UoW gives you a central place to define: - commit boundaries, - rollback behavior, - and resource lifetime (via context manager).

2. A Minimal UoW Shape¶

Common interface:

__enter__ opens resources (db connection, session)
.commit() persists changes
.rollback() discards changes
__exit__ ensures rollback on exceptions

Sketch:

class UnitOfWork:
    def __enter__(self): ...
    def __exit__(self, exc_type, exc, tb):
        if exc_type: self.rollback()
        self.close()
    def commit(self): ...
    def rollback(self): ...

3. Repositories Live Inside the UoW¶

The UoW typically exposes repositories:

with uow:
    policy = uow.policies.get(policy_id)
    policy.retire_rule(...)
    uow.commit()

This makes it hard to use repositories outside a commit boundary, which is good for correctness.

4. Integrating Domain Events via Outbox¶

If your aggregate emits events, the UoW can store them in an outbox alongside saving state.

Commit then means: - persist state, - persist outbox, - and only then publish events.

This prevents “published but not saved” or “saved but not published” inconsistencies (within the limits of your persistence).

5. Tests: UoW Policy Matters¶

Write tests showing: - exceptions trigger rollback, - commit persists changes, - events are only published after commit.

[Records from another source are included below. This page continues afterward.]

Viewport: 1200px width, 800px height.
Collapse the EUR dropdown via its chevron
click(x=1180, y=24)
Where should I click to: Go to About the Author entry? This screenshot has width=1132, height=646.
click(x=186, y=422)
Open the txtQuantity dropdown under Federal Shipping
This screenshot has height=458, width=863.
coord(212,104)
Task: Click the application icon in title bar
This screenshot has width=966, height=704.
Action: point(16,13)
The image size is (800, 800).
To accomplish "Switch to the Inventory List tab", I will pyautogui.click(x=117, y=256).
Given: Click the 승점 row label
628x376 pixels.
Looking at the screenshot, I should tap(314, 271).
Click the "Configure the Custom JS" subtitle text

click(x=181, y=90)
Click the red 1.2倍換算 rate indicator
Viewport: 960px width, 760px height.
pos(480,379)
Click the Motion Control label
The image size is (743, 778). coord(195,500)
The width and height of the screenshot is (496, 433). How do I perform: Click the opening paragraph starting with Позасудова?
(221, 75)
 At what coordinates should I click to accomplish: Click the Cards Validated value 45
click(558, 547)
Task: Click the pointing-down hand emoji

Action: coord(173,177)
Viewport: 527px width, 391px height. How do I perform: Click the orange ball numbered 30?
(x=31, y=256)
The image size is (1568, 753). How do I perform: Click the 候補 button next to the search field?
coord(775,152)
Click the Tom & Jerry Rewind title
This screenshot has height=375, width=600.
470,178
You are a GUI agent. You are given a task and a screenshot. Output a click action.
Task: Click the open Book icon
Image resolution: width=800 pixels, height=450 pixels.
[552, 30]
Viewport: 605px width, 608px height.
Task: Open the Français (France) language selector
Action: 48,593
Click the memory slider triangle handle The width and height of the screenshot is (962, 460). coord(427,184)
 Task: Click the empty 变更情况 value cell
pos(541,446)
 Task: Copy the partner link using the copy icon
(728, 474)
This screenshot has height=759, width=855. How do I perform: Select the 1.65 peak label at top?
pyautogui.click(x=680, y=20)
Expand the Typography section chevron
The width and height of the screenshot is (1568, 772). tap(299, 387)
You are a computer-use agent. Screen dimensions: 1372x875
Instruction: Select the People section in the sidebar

These tests are where you teach failure semantics clearly.

Practical Guidelines¶

Use a UoW for operations that must update multiple pieces of state consistently.
Make the UoW a context manager; rollback on exceptions by default.
Expose repositories through the UoW to enforce commit boundaries.
Treat domain event publication as part of the commit pipeline (often via outbox).

Exercises for Mastery¶

Implement a fake in-memory UoW and write tests for commit/rollback behavior.
Integrate event outbox storage into the UoW and prove events publish only after commit.
Refactor one multi-step operation to use a UoW instead of ad-hoc writes.